(Data extracted from a collection)
---
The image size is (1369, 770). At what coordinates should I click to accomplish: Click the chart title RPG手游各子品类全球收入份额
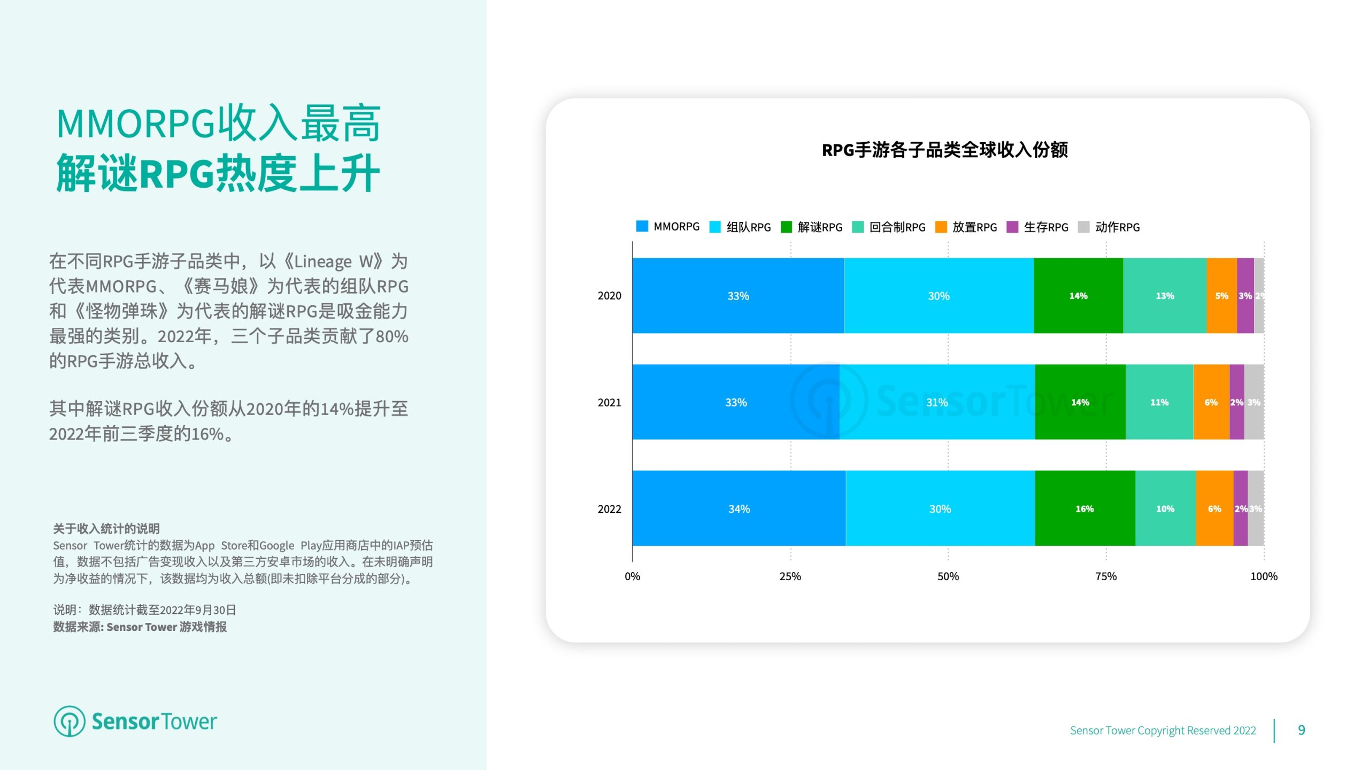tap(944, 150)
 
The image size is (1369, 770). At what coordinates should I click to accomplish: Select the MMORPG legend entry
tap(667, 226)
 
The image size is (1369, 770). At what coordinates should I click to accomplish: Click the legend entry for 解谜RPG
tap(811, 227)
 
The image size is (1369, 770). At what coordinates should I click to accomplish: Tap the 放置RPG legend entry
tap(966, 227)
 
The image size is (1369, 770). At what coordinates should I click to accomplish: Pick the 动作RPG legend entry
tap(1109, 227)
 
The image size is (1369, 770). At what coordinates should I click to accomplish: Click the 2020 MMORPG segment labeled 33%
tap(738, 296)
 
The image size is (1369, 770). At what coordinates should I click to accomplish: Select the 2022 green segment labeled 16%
---
- [Set task]: Rewrite the whole listing line by line, multiplying every tap coordinate by 2.6 and rounding to whole numbers with halves rounded up, while leaving every other number unchanged. Leave the picture out of your answer.

- [Task solution]:
The image size is (1369, 770). At what coordinates should I click to accomplish: Click the chart title RPG手游各子品类全球收入份额
tap(2454, 390)
 
The image size is (1369, 770). At what coordinates should I click to accomplish: Select the MMORPG legend entry
tap(1734, 588)
 
The image size is (1369, 770). At what coordinates should I click to accomplish: Click the legend entry for 解谜RPG
tap(2109, 590)
 
The image size is (1369, 770). At what coordinates should I click to accomplish: Tap the 放置RPG legend entry
tap(2512, 590)
 
The image size is (1369, 770). At what coordinates should I click to accomplish: Pick the 动作RPG legend entry
tap(2883, 590)
 
The image size is (1369, 770). At what coordinates should I click to accomplish: Click the 2020 MMORPG segment labeled 33%
tap(1919, 770)
 
The image size is (1369, 770). At what coordinates should I click to accomplish: Select the 2022 green segment labeled 16%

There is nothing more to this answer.